STORED DATA:

▬▬▬▬▬▬

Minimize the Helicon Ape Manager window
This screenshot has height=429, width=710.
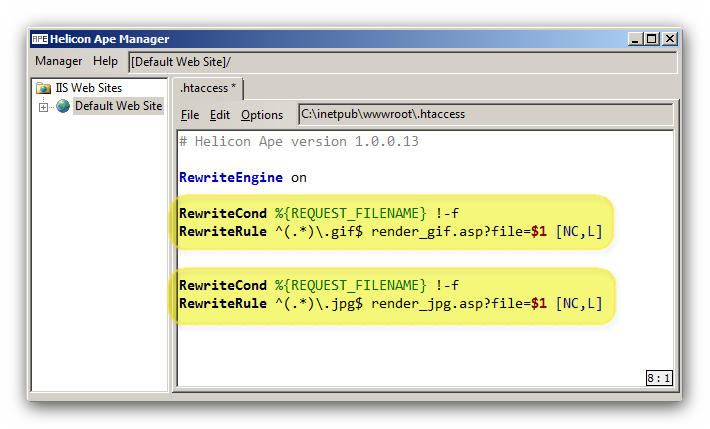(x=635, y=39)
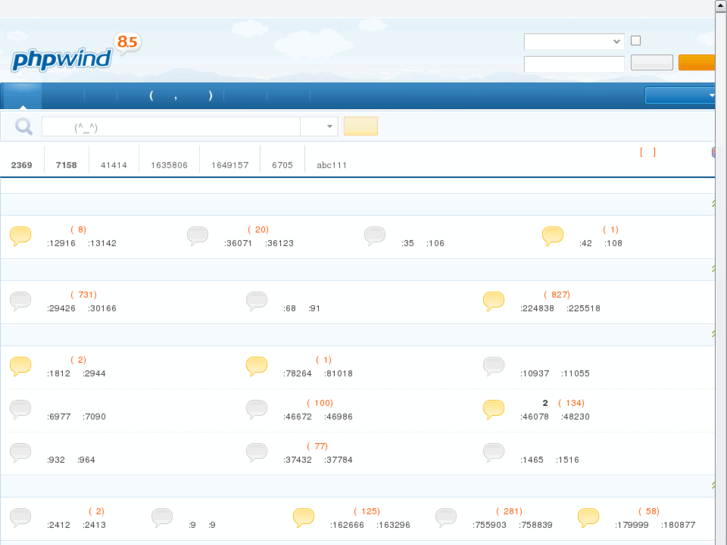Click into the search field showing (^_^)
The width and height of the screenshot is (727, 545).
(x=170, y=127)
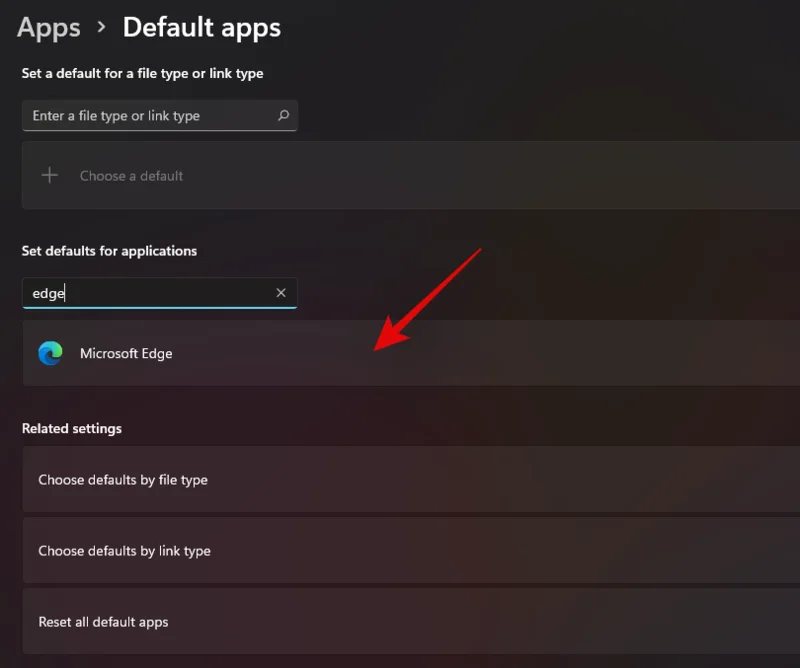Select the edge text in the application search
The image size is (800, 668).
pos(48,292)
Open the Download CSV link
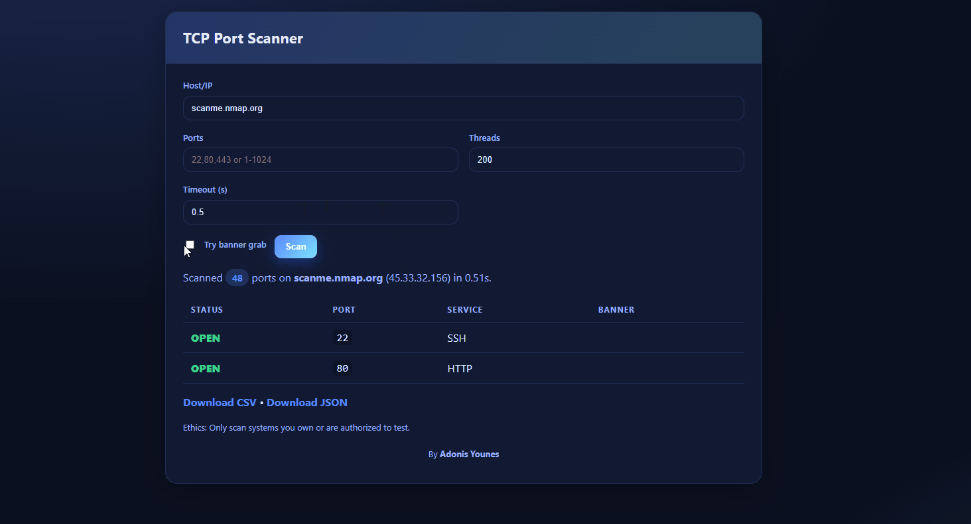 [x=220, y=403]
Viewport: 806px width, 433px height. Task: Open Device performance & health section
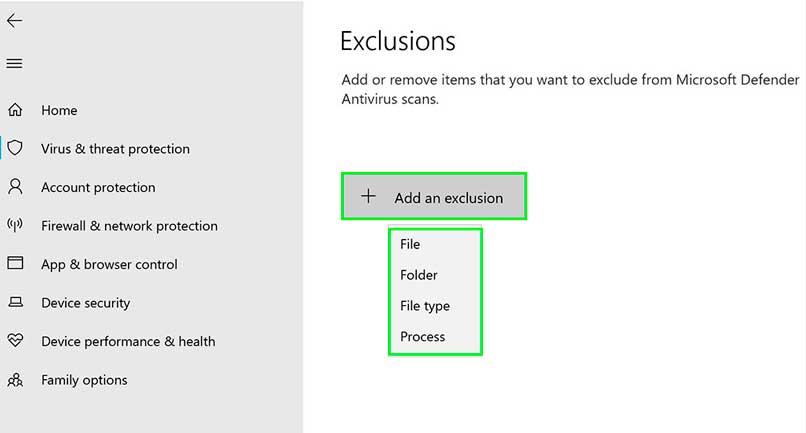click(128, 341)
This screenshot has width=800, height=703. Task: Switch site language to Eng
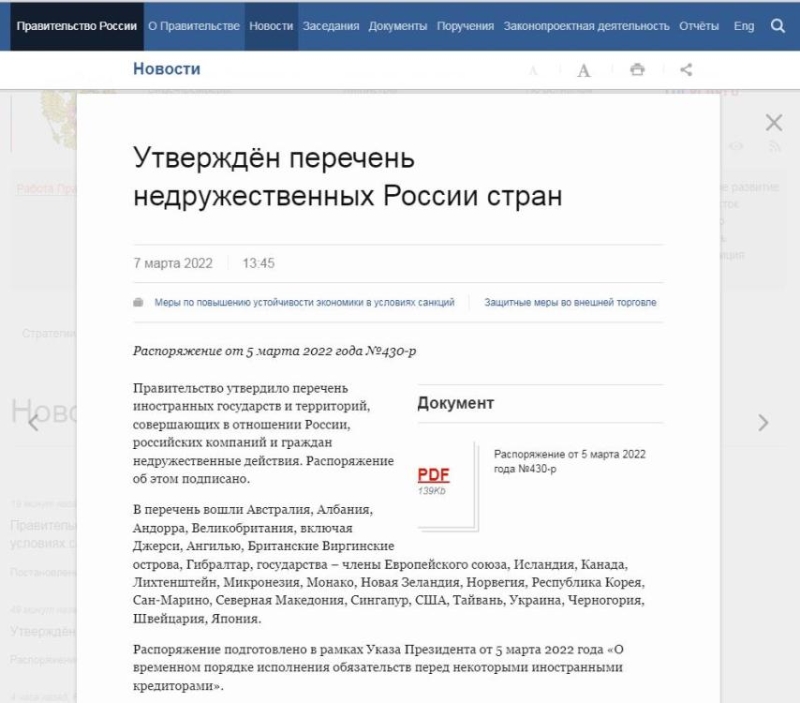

▬▬▬▬▬▬

EXERCISE AIM: An exact reprint of the records above is required, with all pictures left out.

EXPECTED ANSWER:
Minimize the Helicon Ape Manager window
This screenshot has height=429, width=710.
(x=635, y=39)
Click into the search field showing (^_^)
The width and height of the screenshot is (727, 545).
(x=170, y=127)
Select the edge text in the application search
The image size is (800, 668).
pos(48,292)
Open the Download CSV link
 [x=220, y=403]
Viewport: 806px width, 433px height. Task: Open Device performance & health section
click(128, 341)
This screenshot has width=800, height=703. Task: Switch site language to Eng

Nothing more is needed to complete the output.